Disgaea 5: Alliance of Vengeance is an excellent Japanese turn-based role playing game. The deep battle mechanics define it as one of the most original strategic role-playing games, rivalling the Fire Emblem franchise and Final Fantasy Tactics in content. The cast is entertaining as a parody of cliched character tropes of Japanese animation, even considering the cringeworthy dialogue and in-game sprites.

The game’s narrative feels ripped straight out of a Japanese Shounen animation. Players take control of a group of demons each with a vendetta against the supreme evil being, the Void Dark  and his army. The Void Dark invades nearby netherworlds in his quest for world domination, with the demon overlord Seraphina and her world being one of the few surviving towns.

The Disgaea series has always been known for its self-reflective humour but there were moments in Disgaea 5: Alliance of Vengeance that made me genuinely laugh. There’s a playful charm to everything in the game – from tutorials informing players of one of the game’s several mechanics, to an item description of a flower-decorated bow, poking fun at the idea that it was made by a group of middle-aged men.

This charm is further highlighted by the game’s diverse soundtrack. Songs can differ from sombre blues dictating the arrival of a character’s backstory; hyper-Japanese pop music visualising the tense adrenaline created by planning your characters’ actions; to the soothing sounds of the hub-world tune ballad.  The game’s opening cinematic captures the tone of the game by merging the Japanese rock-inspired soundtrack with medium and long shots of the main party standing at the Void Dark’s castle gates, prepared to fight.

Each of the game’s cast is a caricature of the cliched character tropes of Japanese animation. Red Magnus is a colossal, brash fool desperately yearning for someone to test his strength; Seraphina is a lustful, gun-wielding succubi declaring that all men are her servants and the overlord of the game’s hub-world; and the main protagonist, Killia, is a broody, mysterious overlord set on defeating the Void Dark. These aren’t one-dimensional characters however, as each of the party of six develop in the main story which is fully voiced and text-based narrative shorts.

The game’s art style is visually appealing despite the outdated sprite animations. In-game, characters are visualised as sprite models, the likes that would be found on older consoles. Oddly enough, these sprites play into the game’s arcade tone, as characters fly across the screen with flashy animation, screaming ridiculous attack names almost as if the game is self-aware of how crazy it is. Seeing a character wielding their selected weapon instead of a default item in battle is also enjoyable, reinforcing the game’s large scaled customisation.
--------
*Short problem 1:* Copy the passage of the Disgaea 5 review between "Each of the game’s" and "text-based narrative shorts.", inclusive.
*Short problem 2:* Carry on the Disgaea 5 review from the point where it stops.

*Given information:*
--------
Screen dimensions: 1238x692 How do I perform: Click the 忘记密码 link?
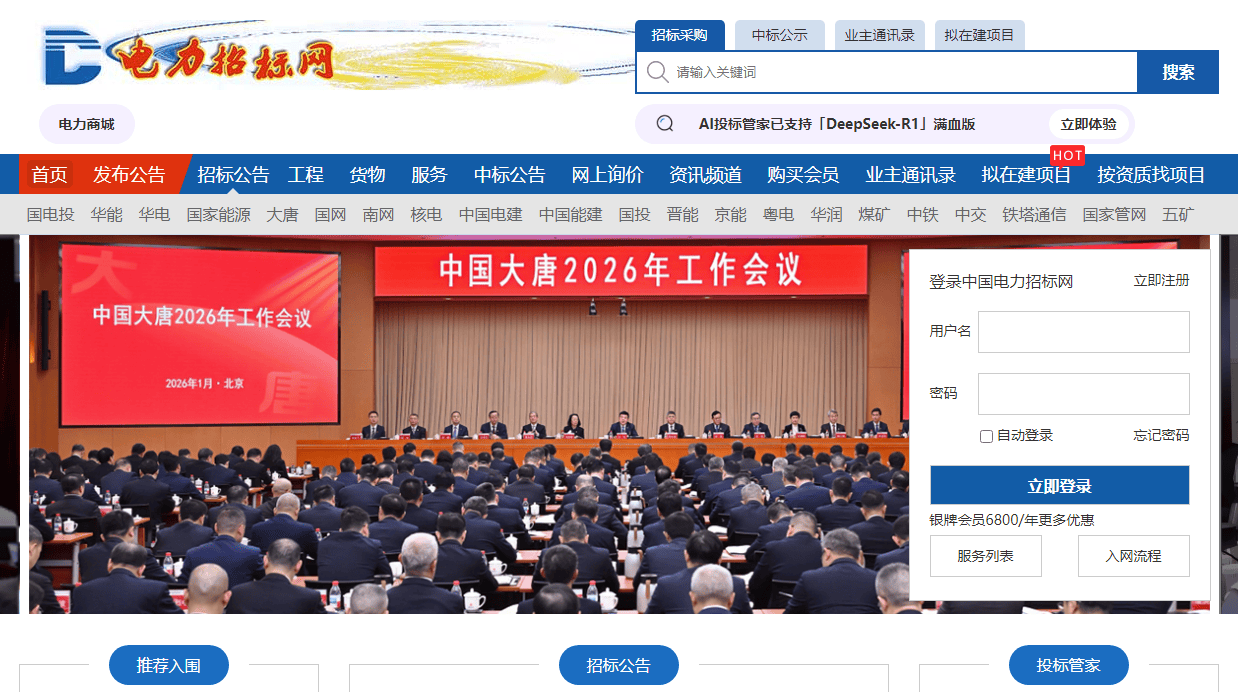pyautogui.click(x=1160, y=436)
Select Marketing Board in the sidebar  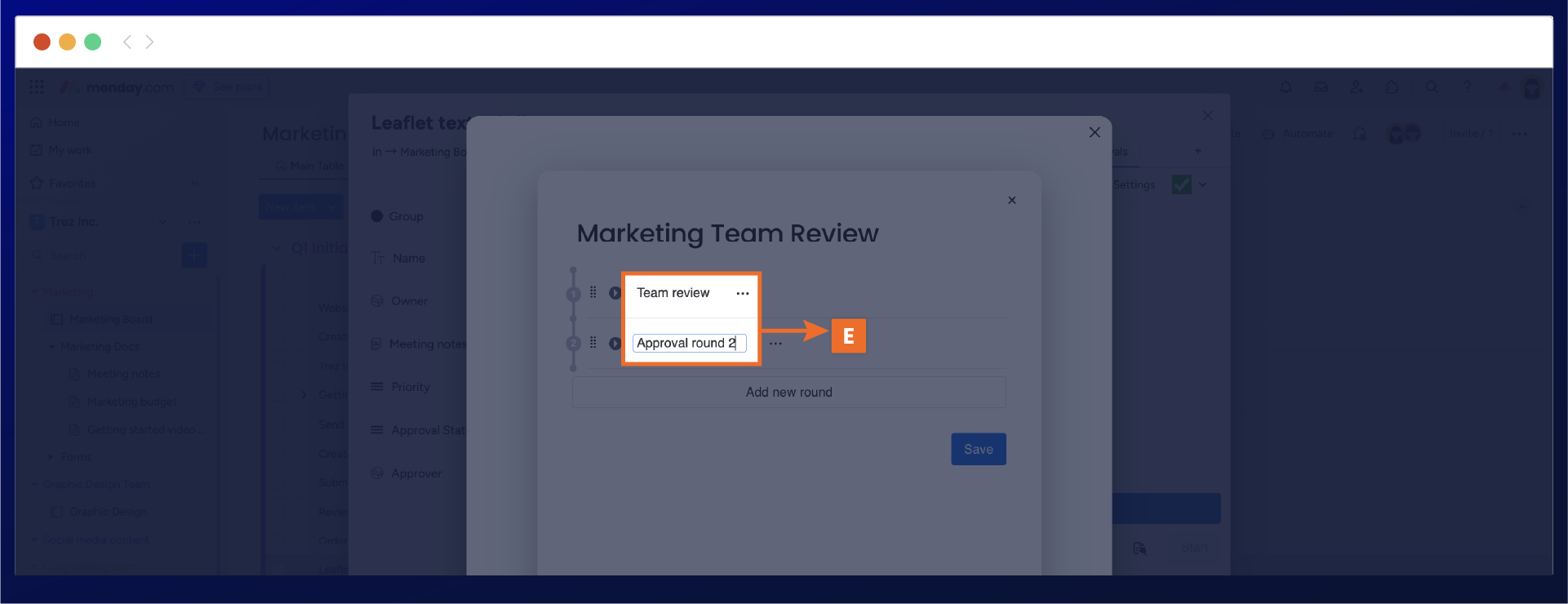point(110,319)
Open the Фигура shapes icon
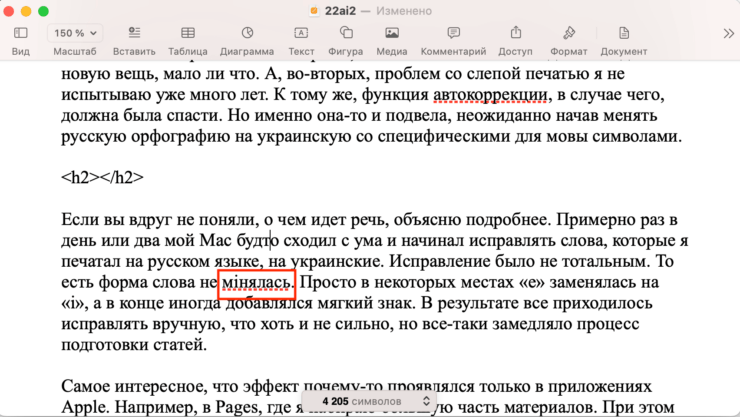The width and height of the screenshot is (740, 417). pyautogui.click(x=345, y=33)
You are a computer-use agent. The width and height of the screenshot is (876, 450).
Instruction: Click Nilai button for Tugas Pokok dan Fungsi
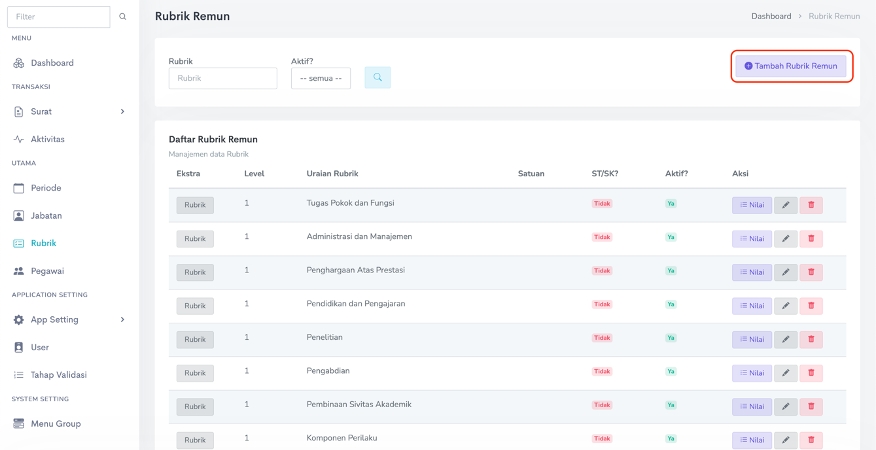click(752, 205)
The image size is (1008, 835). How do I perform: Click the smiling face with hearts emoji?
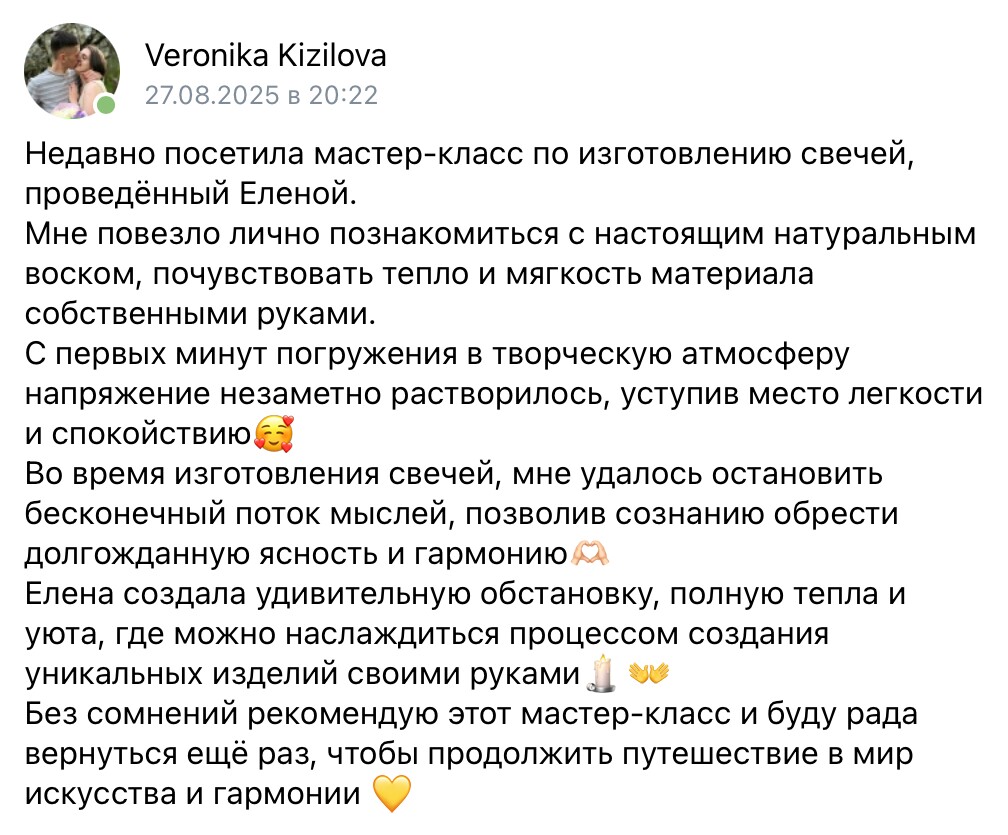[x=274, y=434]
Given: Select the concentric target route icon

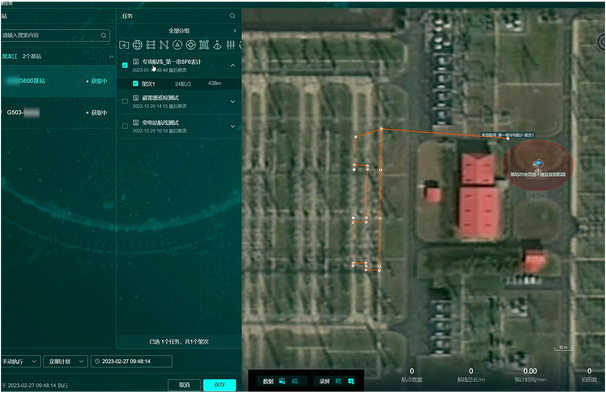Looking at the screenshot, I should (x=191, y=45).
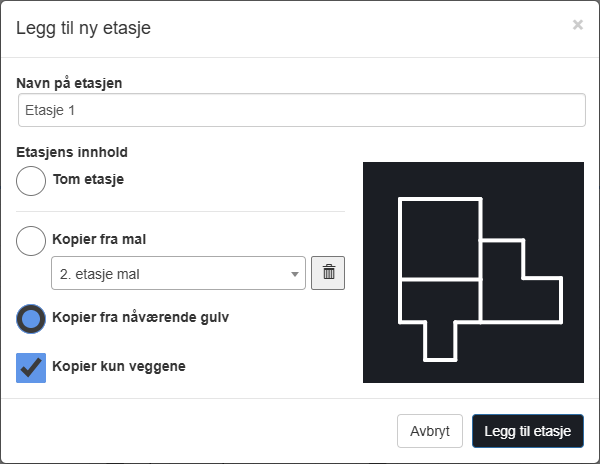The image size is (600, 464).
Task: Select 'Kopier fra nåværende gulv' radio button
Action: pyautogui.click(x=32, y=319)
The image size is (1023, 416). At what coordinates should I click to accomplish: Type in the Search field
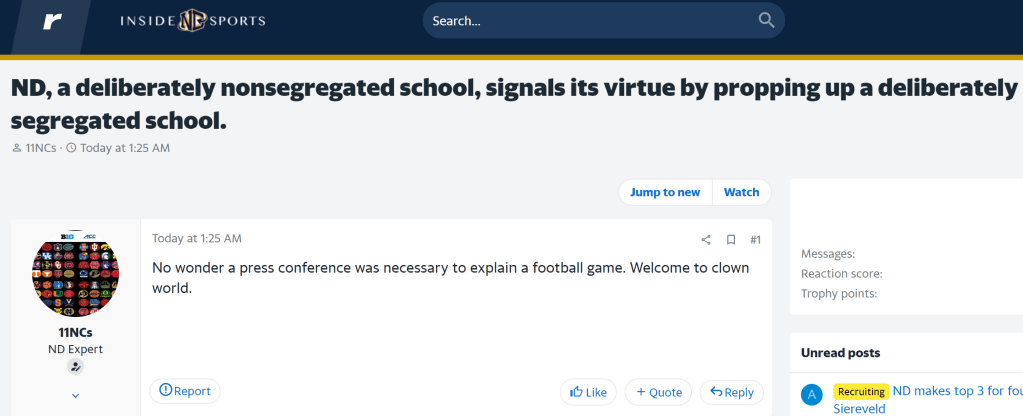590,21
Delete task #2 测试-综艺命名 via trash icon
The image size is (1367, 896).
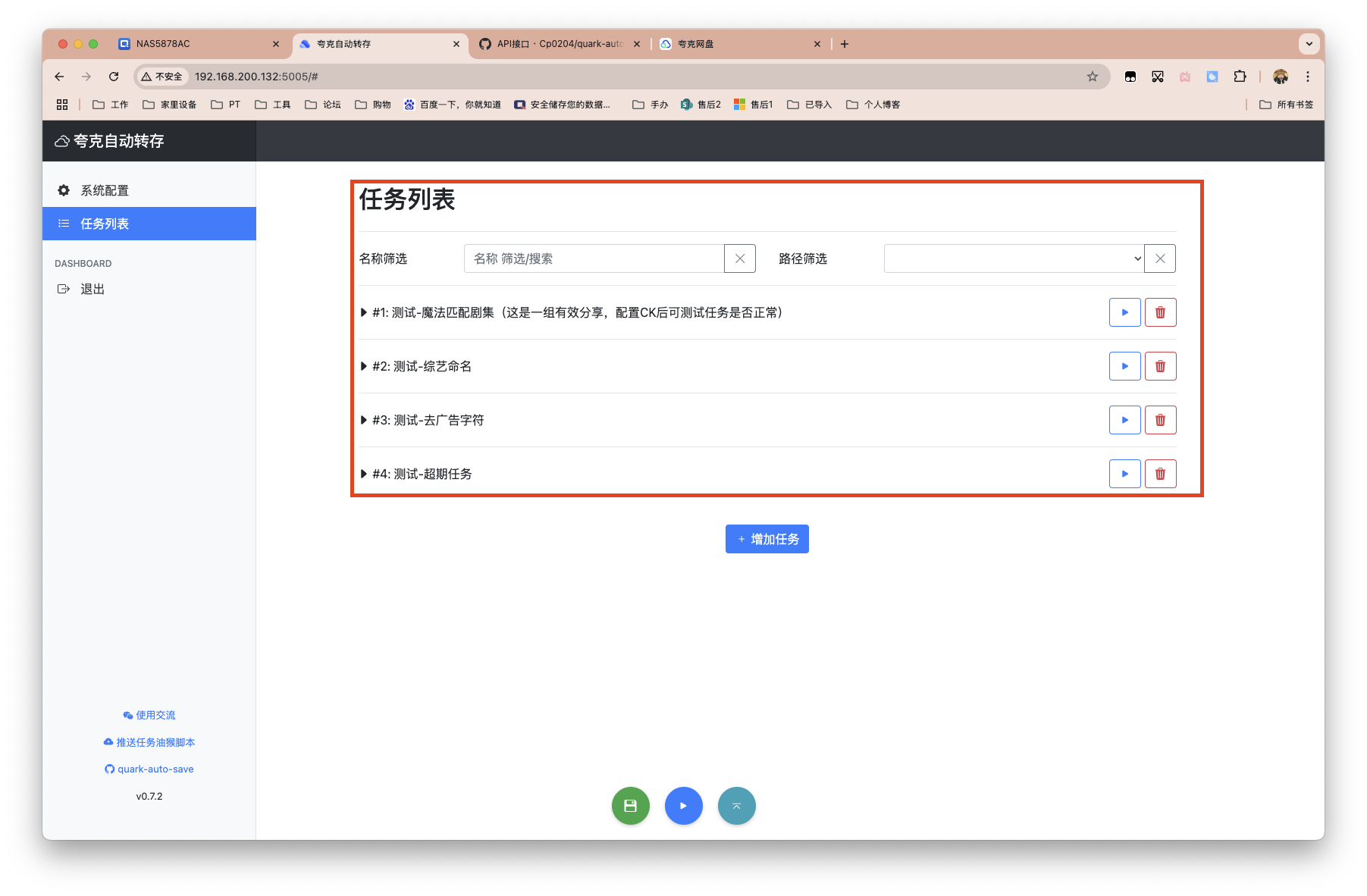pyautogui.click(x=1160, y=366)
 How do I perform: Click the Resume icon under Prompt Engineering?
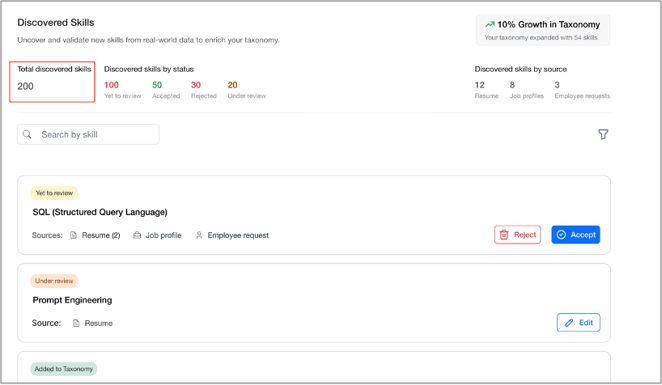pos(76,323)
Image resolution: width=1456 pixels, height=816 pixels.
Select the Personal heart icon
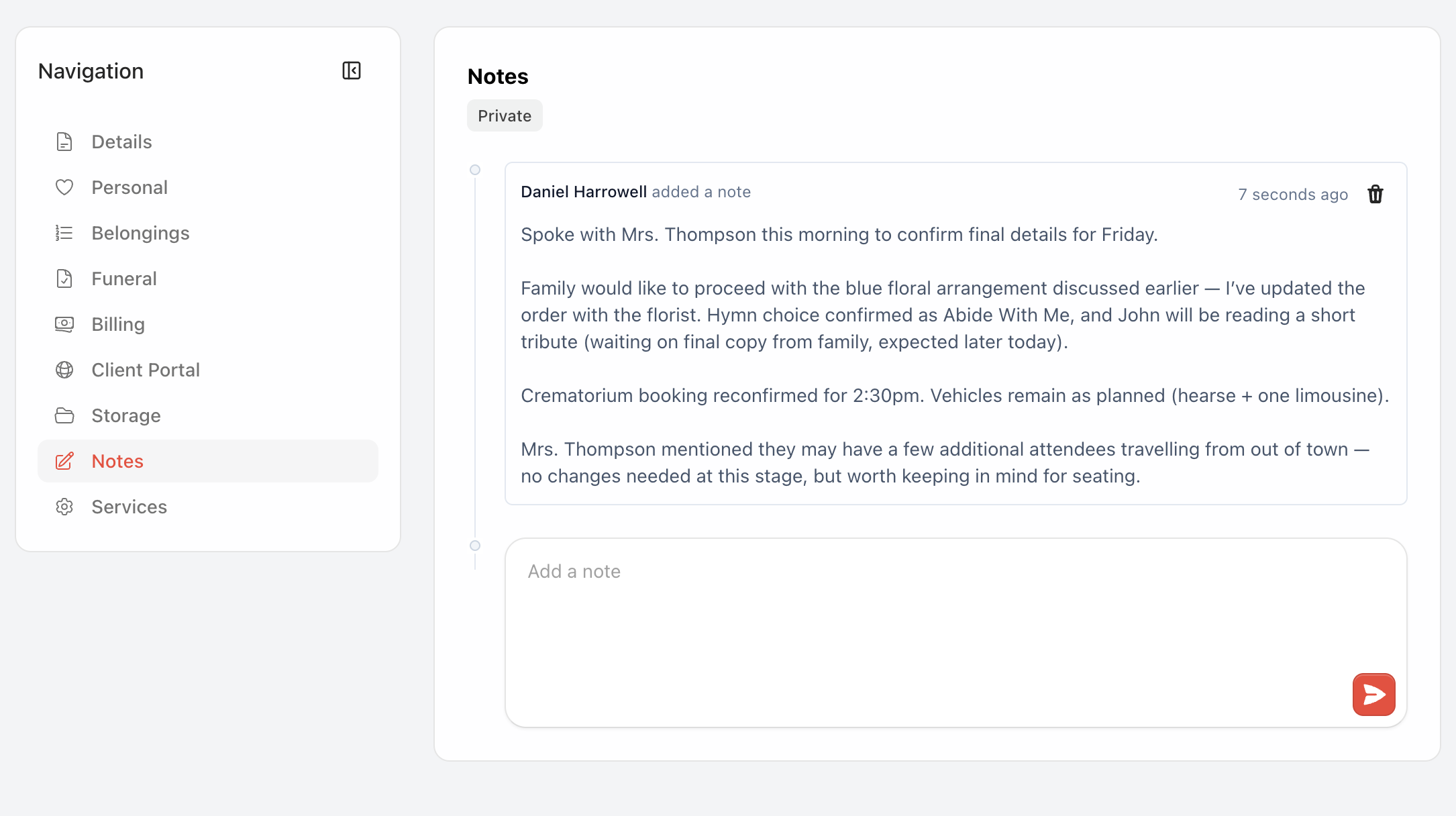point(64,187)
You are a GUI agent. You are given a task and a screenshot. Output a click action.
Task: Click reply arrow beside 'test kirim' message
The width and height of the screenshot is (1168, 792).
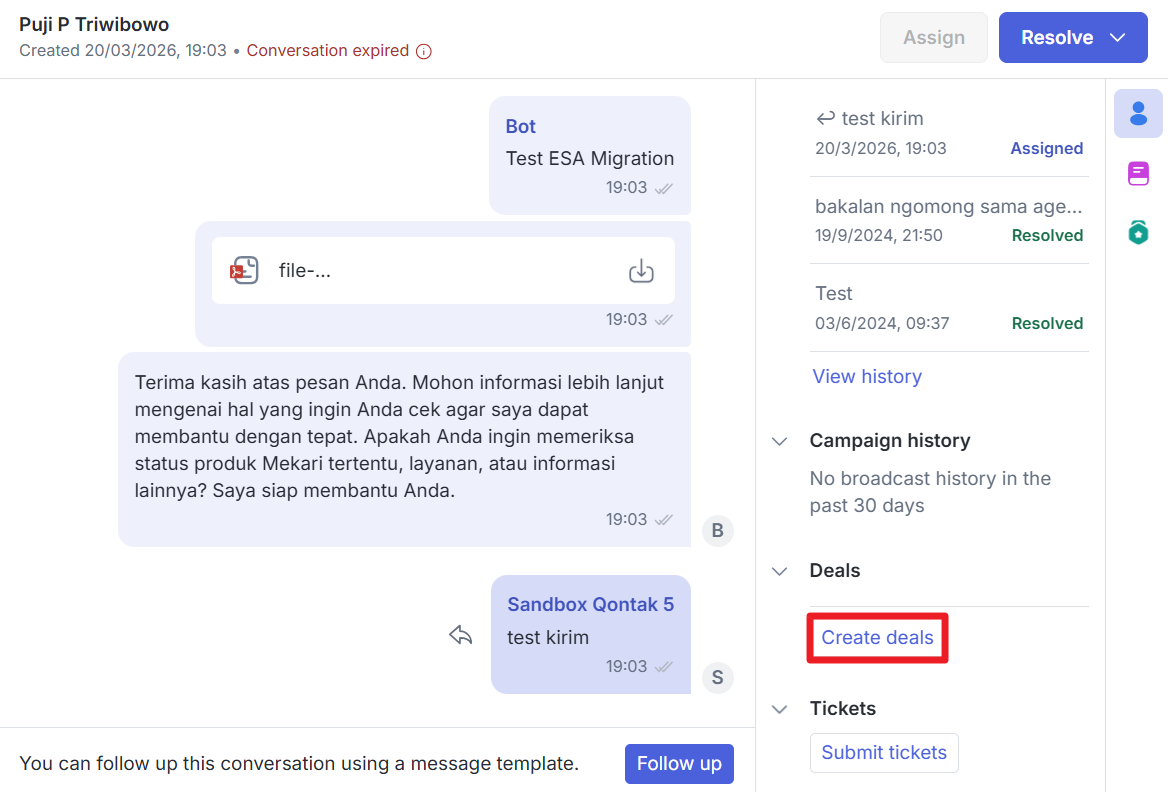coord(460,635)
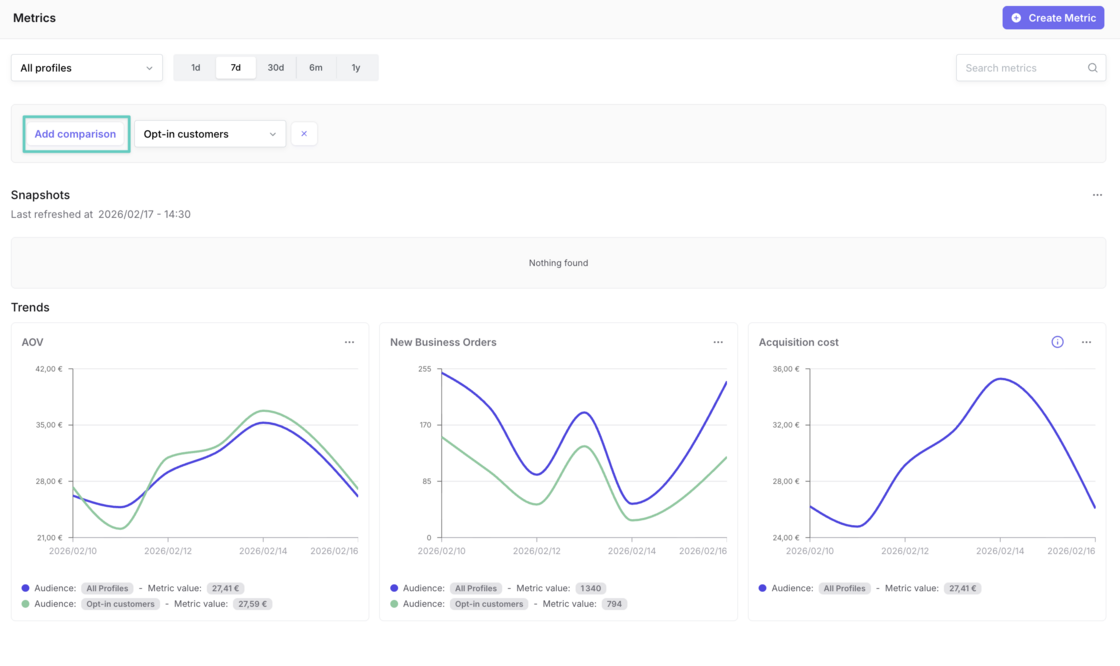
--------
*Written reply 1:*
Each of the game’s cast is a caricature of the cliched character tropes of Japanese animation. Red Magnus is a colossal, brash fool desperately yearning for someone to test his strength; Seraphina is a lustful, gun-wielding succubi declaring that all men are her servants and the overlord of the game’s hub-world; and the main protagonist, Killia, is a broody, mysterious overlord set on defeating the Void Dark. These aren’t one-dimensional characters however, as each of the party of six develop in the main story which is fully voiced and text-based narrative shorts.

*Written reply 2:*
In cut-scenes, – if you could even call panels of a character standing there as a voice actor reads out their speech bubble – characters are hand-drawn in a Japanese animation style, adding a change in their facial expression as they talk. The character icons displayed in menus are also sharp and clean. Surprisingly the game’s menus are easy to manoeuvre considering the vast amount of depth in a character’s statistics.

Disgaea 5: Alliance of Vengeance is an extraordinarily deep role-playing game, particularly when considering the game’s intricate combat system. In battle, players control a group of characters moving them around a grid-based map. The player then orders the selected unit to perform one of several actions, from simply attacking or defending to carrying a character on their shoulders and throwing them to a further panel on the map. Throwing ally soldiers across the map expands on a character’s range, as I found myself moving a character towards another before flinging them to the other side of the map shortly before using a special move on a nearby enemy and finishing the mission within a few turns. Monster classes such as Seraphim’s penguin servants, Prinnies, can transform into a human soldiers’ weapon, with some exploding if thrown.

Each character also has their own weaknesses and strengths. Armoured slime demons are weak to magic but are near impervious to physical weapons such as swords and fists; whereas imps are weak to spears and arrows. The player’s own units have their own weaknesses as well, so there is a great sense of strategic planning required before executing each turn, especially since staking character attacks in a single turn increases the chances of being rewarded with rare items at the end of the game and can allow for a team attack. These combinations are visually stunning at first as characters jump across the screen with flashy, bright animations, but eventually become tedious and time-consuming. Either way, much like everything else in Disgaea 5: Alliance of Vengeance, these sequences aren’t mandatory and you can play the game without even using combined attacks bar the tutorial.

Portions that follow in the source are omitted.